Luciano D'Alfonso messo in fuga a Sulmona
Luciano D’Alfonso messo in fuga a Sulmona

di Maria Cattini – “Nella tarda serata di ieri, il presidente della Regione Abruzzo, Luciano D’Alfonso, ha evitato il peggio a Sulmona, grazie al pronto intervento dei carabinieri e della polizia, dopo essere stato aggredito da alcuni manifestanti che protestavano a Sulmona contro la chiusura del punto nascita dell’ospedale cittadino.” Ironia della sorte, a dare la clamorosa notizia con tanto di filmato è l’edizione online de Il Centro, quotidiano da sempre,  e in particolare modo alle ultime elezioni, vicino al centro sinistra abruzzese .
Nel corso dell’ultima campagna elettorale, infatti, D’Alfonso era arrivato a promettere di accompagnare “in braccio” i pazienti nei presidi ospedalieri e di coccolarli. E gli abruzzesi gli avevano creduto. Così come avevano creduto a Big Luciano quando prometteva di difendere “l’Adriatico dagli UFO”, ossia dalle piattaforme petrolifere che, al contrario, hanno appena ricevuto il via libera per insediarsi davanti al parco della costa teatina.

Adesso però, a circa un anno dalle sua elezione a Presidente della Regione Abruzzo, quegli stessi cittadini, esasperati dalle troppe promesse mancate, invece di cercare di stringerli la mano o di ricevere la solita pacca sulle spalle, lo inseguono e lo costringono a fuggire scortato dalla Polizia.

Il fatto è accaduto all’interno dell’aula consiliare del Comune di Sulmona, dove D’Alfonso era arrivato per cercare di spiegare le motivazioni del decreto n.10/2015 che prevede la soppressione di quattro punti nascita, tra cui Sulmona.

Secondo la ricostruzione de Il Centro: “Il benvenuto presidente in città si è dunque concretizzato con urla, insulti e manifestanti infuriati che inseguono l’auto del governatore-commissario della Regione, alla ricerca di rassicurazioni sul futuro del punto nascita. Che non arrivano. La tappa sulmonese del presidente termina nel peggiore dei modi, con un cordone di poliziotti, carabinieri e vigili urbani che deve scortarlo per uscire da palazzo San Francesco, dopo averlo fatto passare da un’uscita secondaria dell’aula consiliare. D’Alfonso è dovuto passare da un’uscita secondaria. Ma la folla lo ha atteso all’esterno, fra urla, spintoni e insulti. I rappresentanti delle forze dell’ordine hanno dovuto bloccare i più agitati, che hanno tentato di fermare l’auto blu. A sirene spiegate D’Alfonso è scappato via, fra la folla che lo inseguiva a piedi.”

Sempre in ambito della sanità, arriva oggi un’altra notizia che farà discutere: la prossima chiusura dei Pronto Soccorso.
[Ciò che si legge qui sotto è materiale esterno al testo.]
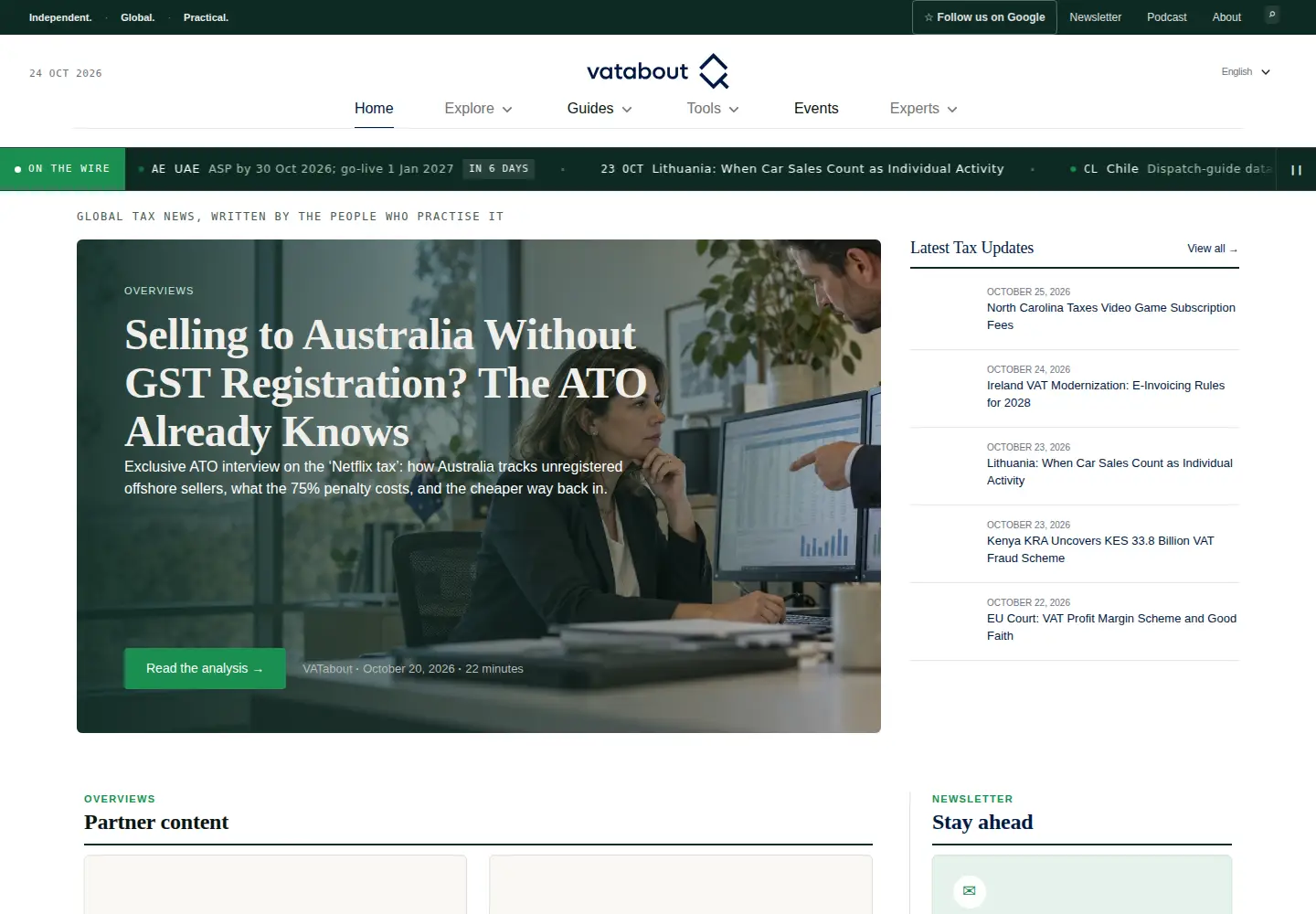Click the envelope icon in newsletter box
The image size is (1316, 914).
pos(970,891)
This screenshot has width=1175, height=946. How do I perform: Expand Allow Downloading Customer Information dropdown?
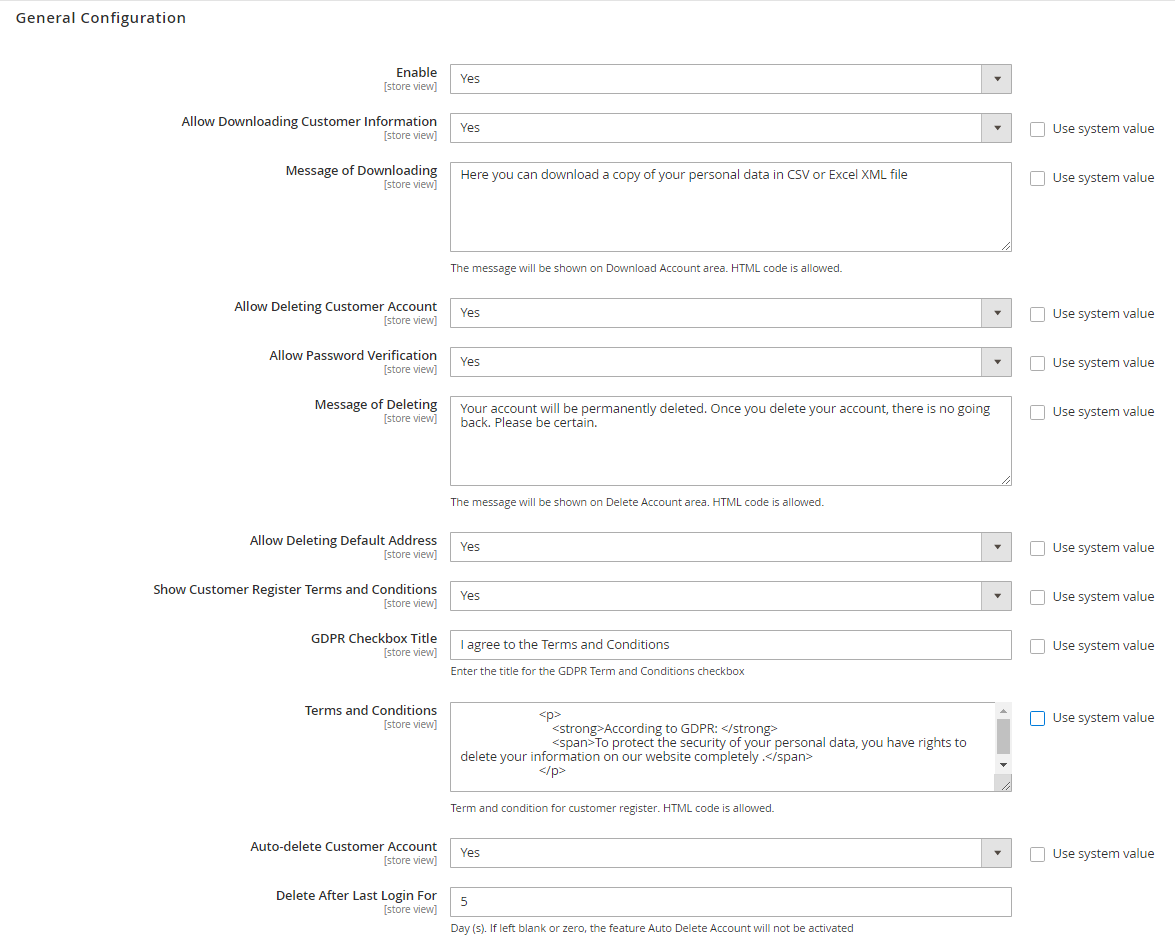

Almeno due  di questi solo nella provincia dell’Aquila: Tagliacozzo, Pescina.

Dopo l’elezione di Luciano D’Alfonso a Presidente della Regione, molti si chiedevano se un ex democristiano sarebbe riuscito a consolidare e far crescere i suoi consensi ai tempi della crisi, senza soldi e con i tagli obbligatori imposti dallo Stato. Una prima clamorosa risposta forse è arrivata proprio ieri dai cittadini di Sulmona, una delle città più visitate nel corso della campagna elettorale. E per D’Alfonso è iniziato il tempo di cominciare, letteralmente, “a correre” veloce.